Lesetext ::
»Deutschsprachige Fahrer werden nach Frankreich oder Belgien geschickt«
Nach den Gewerkschaften LCGB und OGBL hat auch die Handelskonföderation scharfe Kritik an der jahrelangen Untätigkeit des Sozialversicherungsministeriums und des CCSS (Centre commun de la sécurité sociale) im Umgang mit einer EU-Direktive geübt, die mittlerweile dazu geführt hat, daß hunderte Fahrer, die für in Luxemburg ansässige Güter- oder Personentransportunternehmen arbeiten, aber in der Grenzregion wohnen, aus dem hiesigen System der Sozialversicherungen geflogen sind, weil sie 25 Prozent ihrer Arbeit in ihrem Wohnland verrichten müssen.
In einem am Dienstag verschickten Pressekommuniqué spricht die CLC im Namen ihrer beiden Mitgliedsverbände Groupement des Entrepreneurs de Transports und Fédération des Exploitants d’Autobus et d’Autocars von einem »desaströsen« Umgang mit der EU-Direktive Nr. 883/2004 »zur Koordinierung der Systeme der sozialen Sicherheit« der Mitgliedstaaten, die vor mittlerweile 17 Jahren am 29. April 2004 von EU-Rat und -Parlament verabschiedet wurde.
Die CLC weist darauf hin, daß Zweidrittel der ca. 7.300 Fahrer luxemburgischer Gütertransportunternehmen und fast ein Viertel der 3.750 Busfahrer in einem unserer drei Nachbarländer wohnen. Wegen der geringen Größe des Landes sei es unvermeidlich, daß viele dieser Fahrer einen Großteil ihrer täglichen Arbeit für ein hier ansässiges Unternehmen in ihrem Wohnland verrichten müssen. Im Falle der RGTR-Busse würden die Fahrer sogar im Staatsauftrag über die Grenze geschickt.
Wenn der zuständige Minister Romain Schneider, der es jahrelang versäumt habe, mit den Nachbarländern bilaterale Abkommen zur Umgehung der EU-Verordnung abzuschließen, obwohl das laut ihres Artikels 16 ausdrücklich möglich war und ist, nun erkläre, es seien nur »zwei bis drei Prozent« der im hiesigen Güter- und Personentransport tätigen Fahrer von einem Ausschluß aus der luxemburgischen Sozialversicherung betroffen, dann liege das nur daran, daß die Unternehmen sich schon seit Jahren bemühten, ihre Fahrer aus der Grenzregion möglichst wenig in ihrem Wohnland arbeiten zu lassen, um die 25-Prozent-Grenze nicht zu überschreiten. Das habe jedoch dazu geführt, daß Fahrer, die zuvor jahrelang bis nach Deutschland gefahren sind, mittlerweile nur noch nach Frankreich oder Belgien geschickt werden, obwohl sie Französisch oftmals weder verstehen noch sprechen können.

Datenauszug ::
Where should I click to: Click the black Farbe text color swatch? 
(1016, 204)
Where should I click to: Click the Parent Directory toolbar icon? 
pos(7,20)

Auftrag ::
Wann haben EU-Rat und -Parlament laut dem Lesetext die EU-Direktive Nr. 883/2004 verabschiedet?

Ergebnis ::
Am 29. April 2004.